🤖 AI Summary
Existing diffusion models and Schrödinger Bridge (SB) methods for speech enhancement require ≥50 sampling steps, resulting in slow inference and severe performance degradation under low SNR when using few-step sampling. This work proposes the first integration of SB theory with generative adversarial networks (GANs) to construct an end-to-end differentiable, few-step reversible generative framework: SB theory is employed to model the prior distribution, while adversarial training enhances single-step reconstruction fidelity and ensures alignment between the generated and real speech distributions. Evaluated on full-band speech enhancement, our method achieves state-of-the-art performance with only one inference step—outperforming mainstream multi-step diffusion and SB baselines.
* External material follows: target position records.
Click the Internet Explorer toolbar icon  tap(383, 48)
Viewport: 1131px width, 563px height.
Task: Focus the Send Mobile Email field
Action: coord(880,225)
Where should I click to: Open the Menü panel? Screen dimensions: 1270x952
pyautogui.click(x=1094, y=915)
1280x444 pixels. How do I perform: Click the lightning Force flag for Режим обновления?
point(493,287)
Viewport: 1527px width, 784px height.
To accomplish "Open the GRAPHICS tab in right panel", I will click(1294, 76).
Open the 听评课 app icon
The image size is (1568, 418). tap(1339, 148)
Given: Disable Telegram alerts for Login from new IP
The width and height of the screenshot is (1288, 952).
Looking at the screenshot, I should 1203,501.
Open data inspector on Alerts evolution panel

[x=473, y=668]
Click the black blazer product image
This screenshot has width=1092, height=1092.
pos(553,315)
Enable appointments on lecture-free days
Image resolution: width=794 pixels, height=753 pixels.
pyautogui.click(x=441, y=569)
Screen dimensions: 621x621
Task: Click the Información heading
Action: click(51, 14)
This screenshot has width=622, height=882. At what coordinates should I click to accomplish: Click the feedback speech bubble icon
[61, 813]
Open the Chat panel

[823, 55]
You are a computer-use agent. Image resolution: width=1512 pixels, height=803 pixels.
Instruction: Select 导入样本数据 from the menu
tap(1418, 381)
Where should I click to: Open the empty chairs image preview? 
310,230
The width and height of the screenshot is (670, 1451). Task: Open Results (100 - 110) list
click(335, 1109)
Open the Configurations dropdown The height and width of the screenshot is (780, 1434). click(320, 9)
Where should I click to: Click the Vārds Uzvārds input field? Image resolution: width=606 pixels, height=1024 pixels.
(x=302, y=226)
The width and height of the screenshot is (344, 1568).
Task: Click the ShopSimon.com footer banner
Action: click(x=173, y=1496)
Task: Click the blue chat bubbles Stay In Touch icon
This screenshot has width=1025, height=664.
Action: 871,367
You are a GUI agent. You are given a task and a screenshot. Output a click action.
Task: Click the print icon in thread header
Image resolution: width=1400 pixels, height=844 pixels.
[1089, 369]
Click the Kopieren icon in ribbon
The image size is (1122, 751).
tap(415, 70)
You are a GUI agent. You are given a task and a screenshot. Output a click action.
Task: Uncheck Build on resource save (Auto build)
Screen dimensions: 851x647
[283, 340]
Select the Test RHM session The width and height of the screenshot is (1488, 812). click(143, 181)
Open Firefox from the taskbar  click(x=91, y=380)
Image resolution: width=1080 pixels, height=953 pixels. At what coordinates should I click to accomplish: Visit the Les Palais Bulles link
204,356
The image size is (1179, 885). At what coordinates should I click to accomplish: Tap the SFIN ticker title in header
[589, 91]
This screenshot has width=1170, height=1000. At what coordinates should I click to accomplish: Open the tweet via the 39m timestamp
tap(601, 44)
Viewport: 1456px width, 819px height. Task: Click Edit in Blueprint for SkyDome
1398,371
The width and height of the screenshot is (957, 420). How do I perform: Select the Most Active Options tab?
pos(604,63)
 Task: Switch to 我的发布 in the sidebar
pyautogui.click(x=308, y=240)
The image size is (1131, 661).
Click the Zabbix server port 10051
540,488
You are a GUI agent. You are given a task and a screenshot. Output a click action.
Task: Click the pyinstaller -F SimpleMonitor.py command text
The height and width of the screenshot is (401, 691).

It yields significant improvements in denoising (PESQ +1.2) and dereverberation (STOI +3.8%), effectively breaking the quality bottleneck inherent in few-step sampling.
📝 Abstract
Deep generative models have recently been employed for speech enhancement to generate perceptually valid clean speech on large-scale datasets. Several diffusion models have been proposed, and more recently, a tractable Schr""odinger Bridge has been introduced to transport between the clean and noisy speech distributions. However, these models often suffer from an iterative reverse process and require a large number of sampling steps -- more than 50. Our investigation reveals that the performance of baseline models significantly degrades when the number of sampling steps is reduced, particularly under low-SNR conditions. We propose integrating Schr""odinger Bridge with GANs to effectively mitigate this issue, achieving high-quality outputs on full-band datasets while substantially reducing the required sampling steps. Experimental results demonstrate that our proposed model outperforms existing baselines, even with a single inference step, in both denoising and dereverberation tasks.